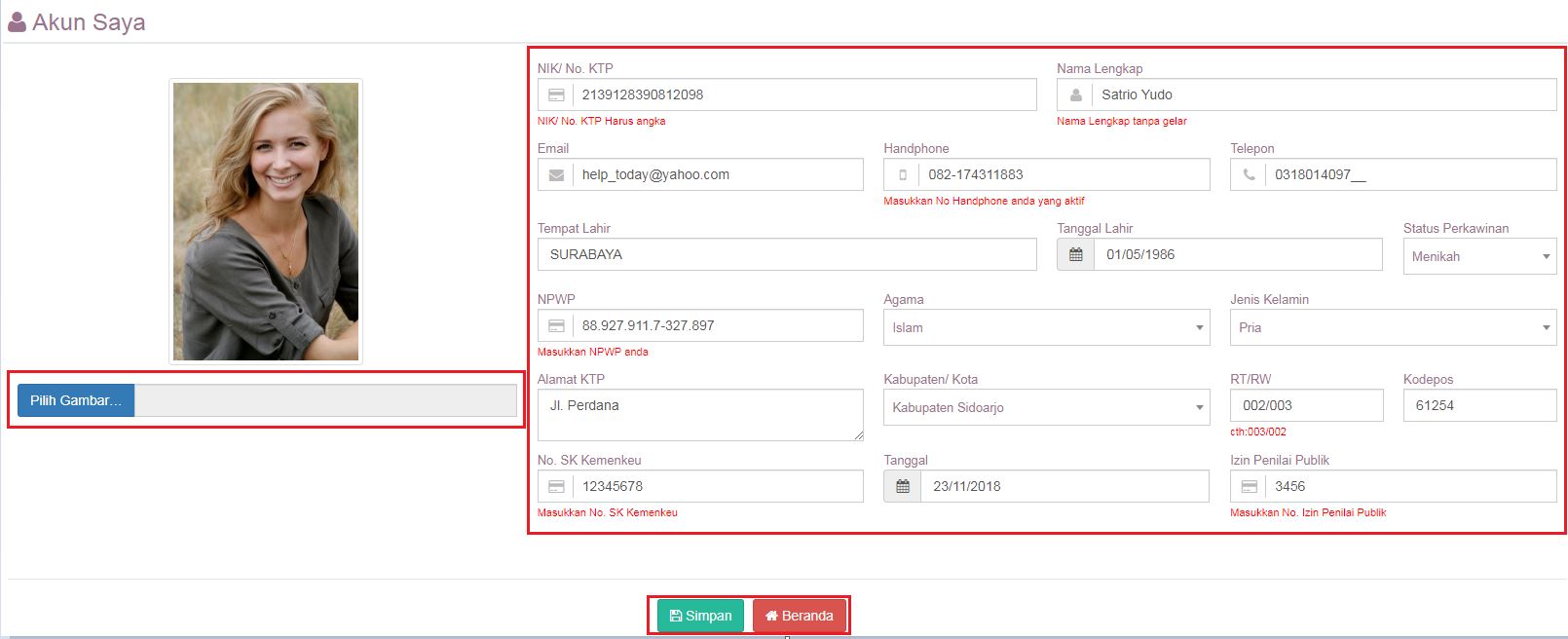Open the Agama dropdown showing Islam
Screen dimensions: 1568x639
click(x=1046, y=328)
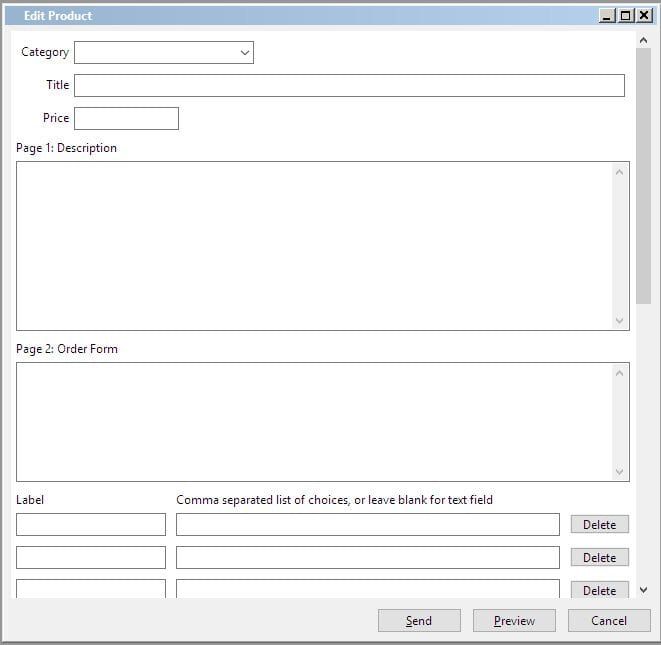Click the second row's choices list field
Image resolution: width=661 pixels, height=645 pixels.
pos(368,557)
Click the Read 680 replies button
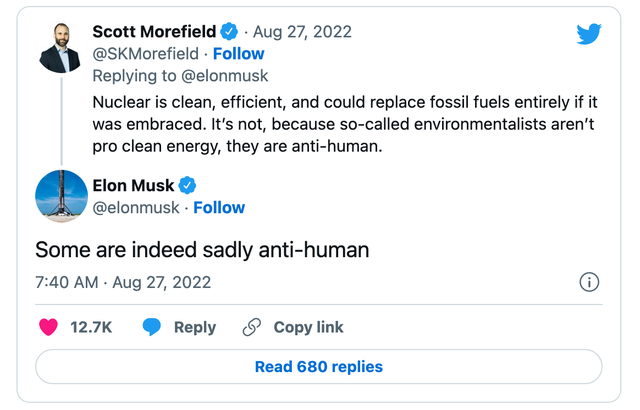 click(x=319, y=367)
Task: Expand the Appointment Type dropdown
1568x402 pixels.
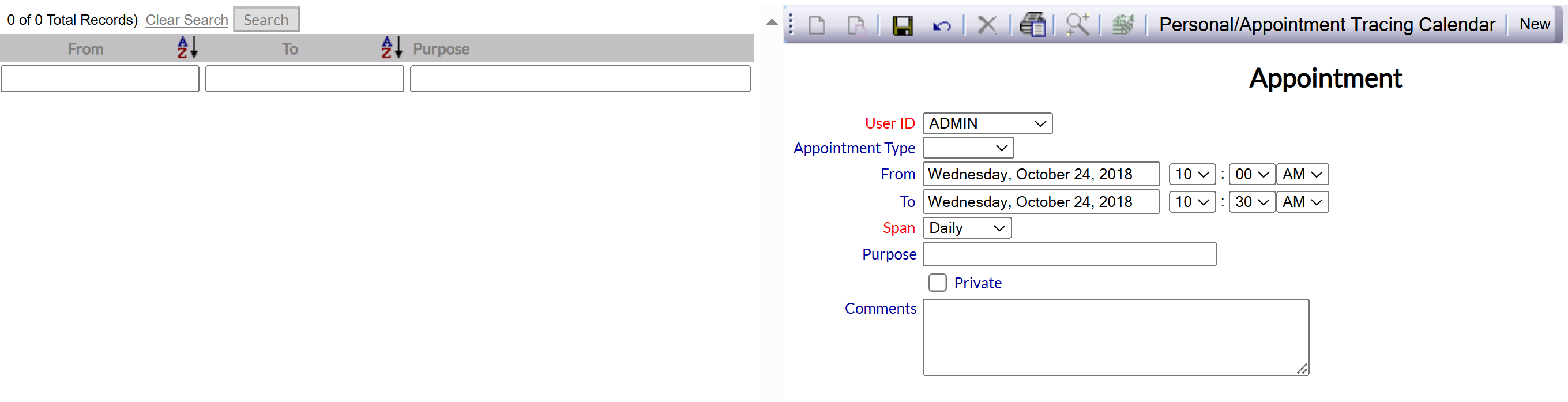Action: (968, 148)
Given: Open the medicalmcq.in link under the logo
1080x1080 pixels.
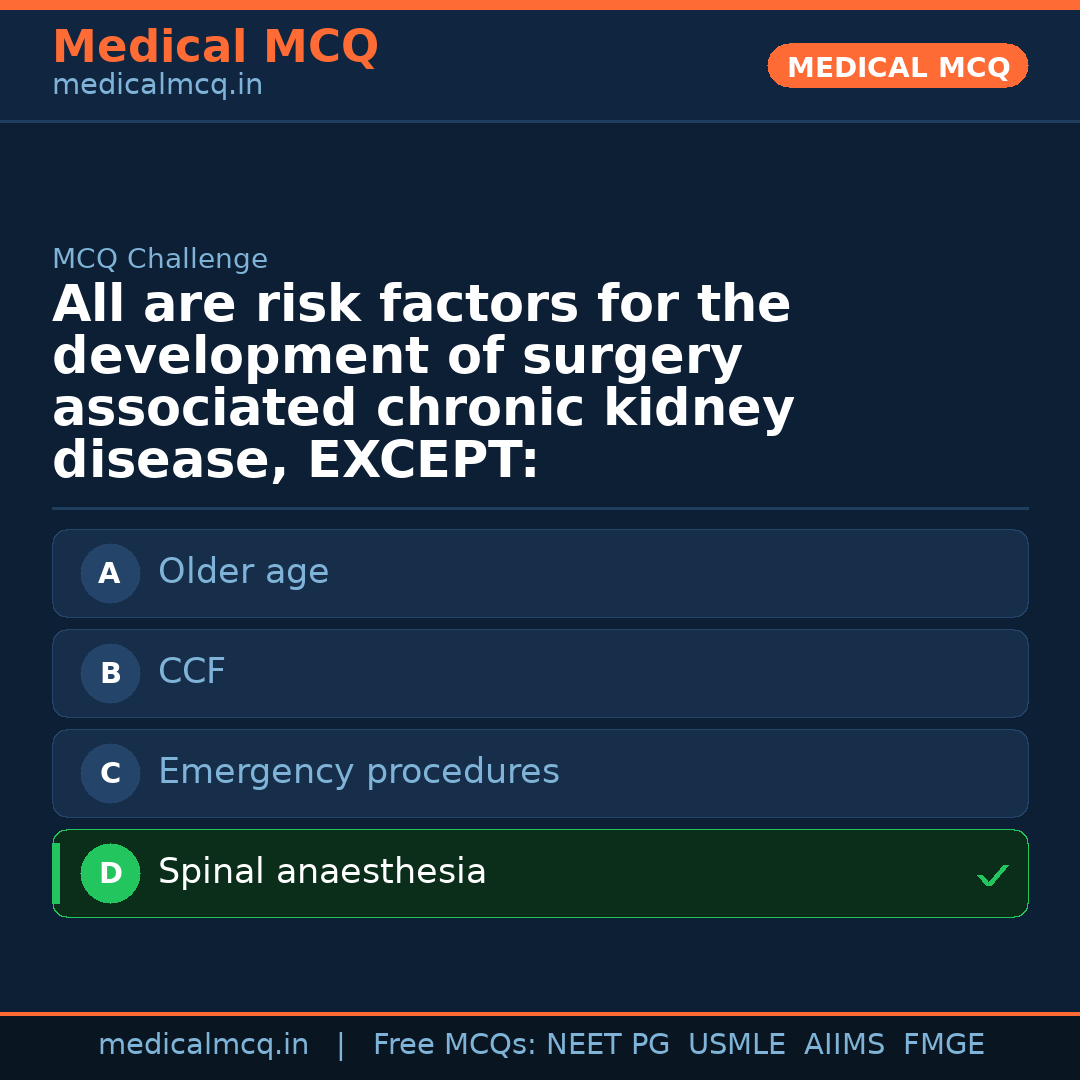Looking at the screenshot, I should point(156,84).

*What to do*
Copy only this, please: the line with "1568x402 pixels." and every line after it through the end of the data, with no pictures.

*Result of this exercise*
1568x402 pixels.
Action: (968, 148)
Given: Open the medicalmcq.in link under the logo
1080x1080 pixels.
Looking at the screenshot, I should point(156,84).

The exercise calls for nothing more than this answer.